Marx said history repeats first as tragedy, then as farce. Something that amazes me is just how many ways Donald Trump embodies the second coming of so many of the Presidential tragedies of the Baby Boomer era. Nixon was a man who used resentment and greed to win, a crook unpunished who escaped out the back door. Trump has all Nixon's worst qualities, and none of his intelligence or reverence for the office of President, and so we get All The Presidents' Men by way of Yes, Prime Minister. Bill Clinton was a genuine Aristotelian tragedy; a man whose appetites drove him to overcome a terrible childhood and become President, only for that lack of control to lead him to some horrible acts against vulnerable people.
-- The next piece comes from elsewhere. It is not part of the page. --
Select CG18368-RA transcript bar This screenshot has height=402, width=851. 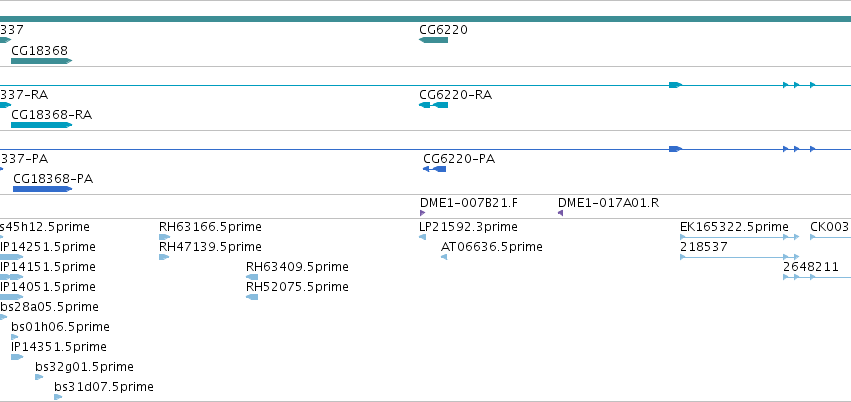(x=41, y=125)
Trump too is a man who made it to the Presidency purely because of his appetites; his overwhelming desire for respect and love drove him to pursue the Presidency, and then his inability to control that desire meant that he was singularly unable to navigate a pandemic in a way that would make people feel the sort of psychological comfort that could have helped him cruise to reelection. Even now, he and the Republicans are reenacting the tragedy of Hillary in 2016; party leaders convinced that they have the only possible candidate, an alternative pulling 20-40% who is ignored by those leaders Even though it should be a giant, flashing warning sign, and an opposite party running a guy who most people think can't possibly win, even though he's actually better at campaigning than his detractors give him credit for.

I firmly believe that the current Trump drama is the denouement of the Baby Boomer era. Catharsis is coming.